Ifwe kwesu ku Luapula twalibako nabwino. At least, palibako icimana ica putula Congo na Zambia. However, for our relatives abena Chipata, abena Mwanga, Malawians and Tanzanians, it is worse. There is no identifiable landmark or natural demarcation that separates territories. May be a hill at Mchinji? In Nakonde, I understand that you can have one leg in Tanzania and the other in Zambia. At Tunduma, you just go through a small kantemba and the other side is literally a foreign country. Except for a few soldiers and some road signs, there is nothing that inherently demarcates and distinguishes Zambian soil from that of her neighbours. Indeed, as a birth defect deeply rooted in our founding as a nation, we shall for the foreseeable future continue to live in an absurdity of citizenship particularly for those relatives of ours who live in neighbouring towns and villages. These people I call inter-border voters. No one can bring closure to this Victorian impediment in our national character. No matter how hard we try, we will never be able to figure out with scientific accuracy the citizenship status of some Zambians who live in towns and villages close to our neighbours. Navigating through the challenge of bordering towns does not just require knowledge of the law, it requires knowledge of diplomacy and the ability to ignore trivial insignificant things that have no bearing on the subsistence of our republic.

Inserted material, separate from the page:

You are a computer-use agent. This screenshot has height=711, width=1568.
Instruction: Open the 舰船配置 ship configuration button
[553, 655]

To date, our relatives in bordering towns still make legitimate claims to citizenship in both countries. Some villagers in Malawi do cross into Zambia and register as voters and vice versa. At Mokambo, Zambians who have for decades lived on the Katangese side of Mokambo do cross over into Zambia to register and to vote in Zambian elections and some of them do vote in Katangese elections as well. In those bordering areas between Angola-Zambia, Tanzania-Zambia, Zimbabwe-Zambia and several other bordering areas, the situation is the same. We have a few villagers who could so easily identify with either of the countries. This number of people is very small and cannot affect the outcome of general elections in Zambia. Typically, inter-border voters in Zambia tend to favour the ruling party. For the Mokambo ward in the 2011 elections, the then opposition PF candidate lost the council election partly because the inter-border Zambian voters did not like candidate Sata’s vitriol against them.

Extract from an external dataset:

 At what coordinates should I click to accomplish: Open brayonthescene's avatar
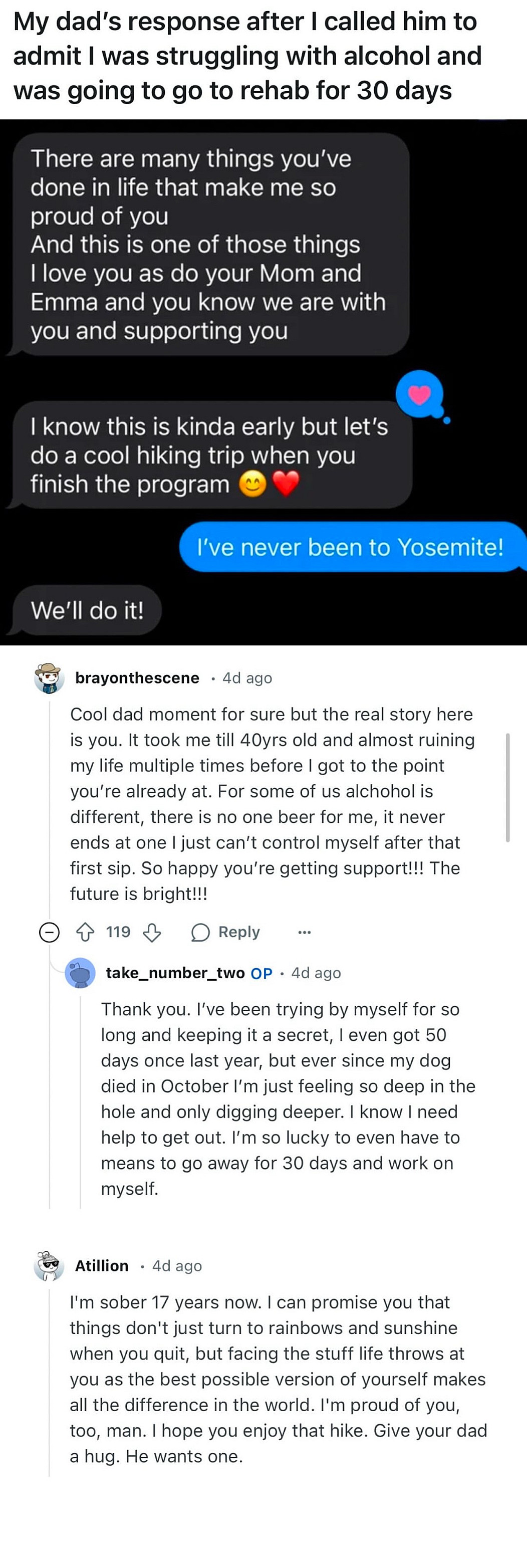point(49,678)
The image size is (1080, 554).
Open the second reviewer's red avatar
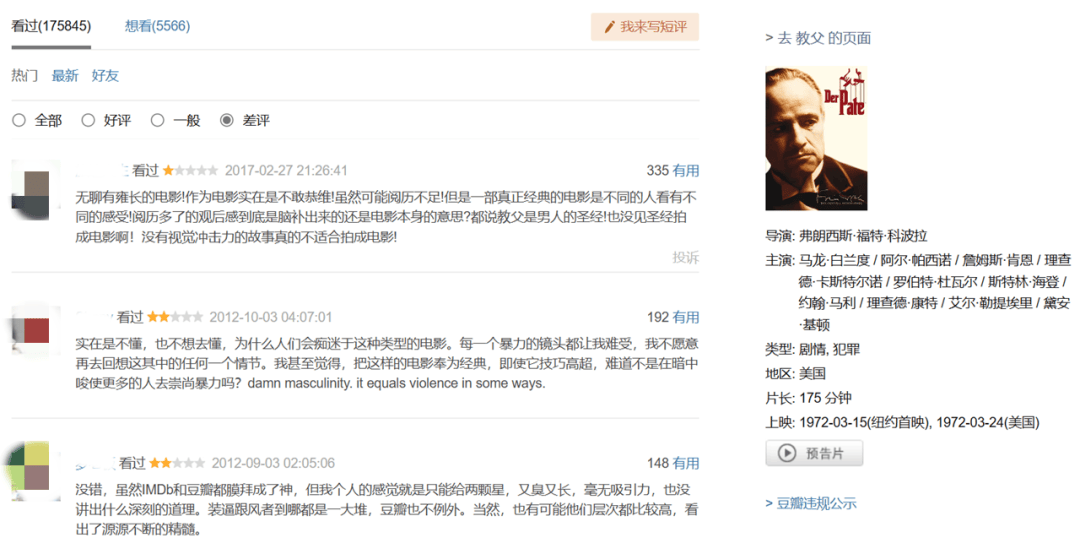tap(30, 330)
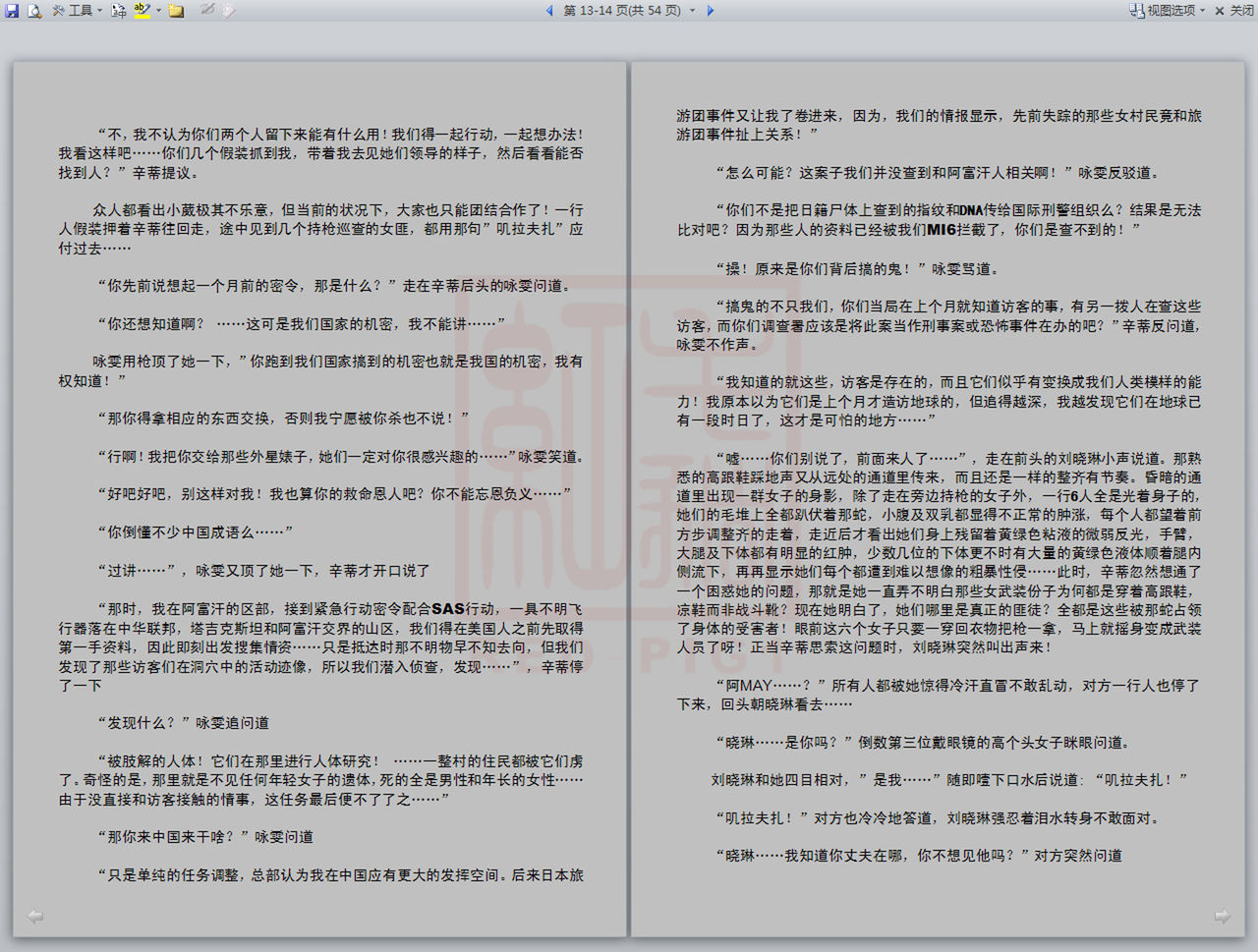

The Electoral Commission of Zambia (ECZ) faces a statutory hurdle when it is registering voters. When a person produces a green national registration card (NRC), ECZ does not have the powers to deny registration of such a citizen. The NRC is a prima facie document that proves that a particular person is a registered citizen. The challenge is even greater in bordering areas where inter-border Zambian citizens live. It would be patently unfair for ECZ to refuse registration of a Zambian who lives at an inter-border area such as Mokambo or Mchinji. It is also difficult, if not impossible for ECZ to refuse registration of a voter who lives in Mchinji but shows up with a valid NRC in Chipangali. The ECZ is not competent to confer or disconfirm citizenship on Zambians. Mulomo for anybody to somehow suggest that a Zambian inter-border voter who lives in Malawi is by virtue of living in Malawi not Zambian enough to vote. There is a small number of inter-border Zambians who will always challenge our penchant for umulomo no bufi. Those few so called Malawians should be left alone to vote freely in our country.

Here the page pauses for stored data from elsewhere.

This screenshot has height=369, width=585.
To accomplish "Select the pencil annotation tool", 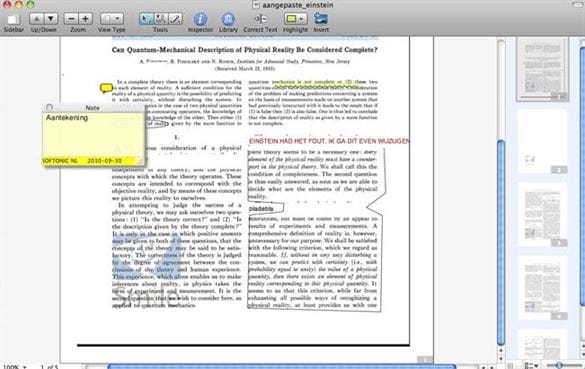I will (175, 19).
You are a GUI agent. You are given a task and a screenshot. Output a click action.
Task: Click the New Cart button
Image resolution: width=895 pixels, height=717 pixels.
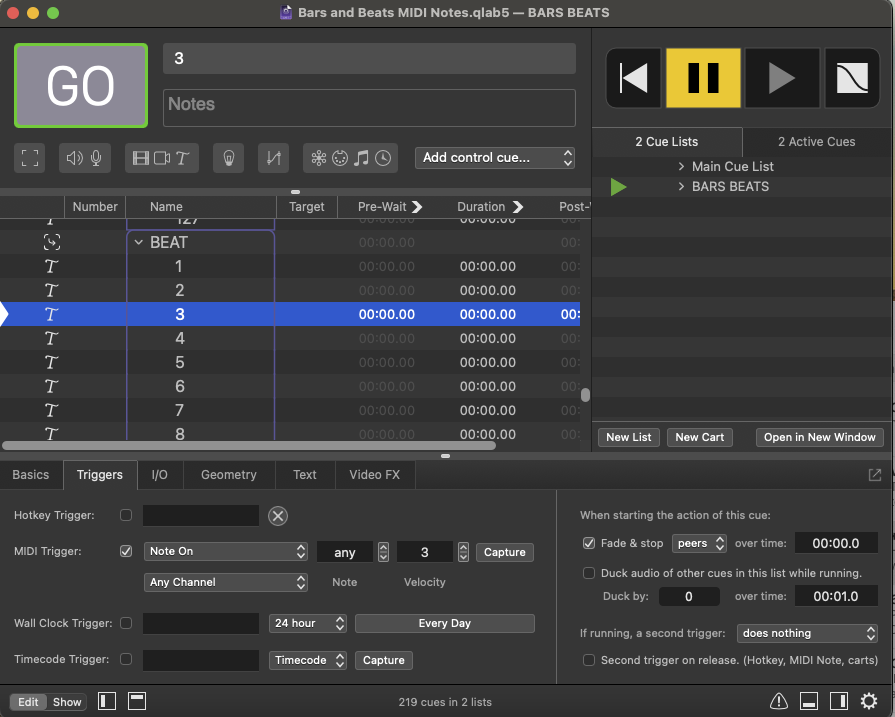699,437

If indeed, someone has evidence that these inter-border voters have absolutely no claim to Zambian citizenship, the state and the civil society have the right to arrest those few who do not qualify to be Zambian and prosecute them. But to paint the picture that all inter-border voters are foreigners is wrong and patently unreasonable given the history of the founding of this great nation – the founding deeply rooted in the wishes of Queen Victoria and her team of Scottish magicians.

No one should lose sleep over the alleged invasion of Malawians.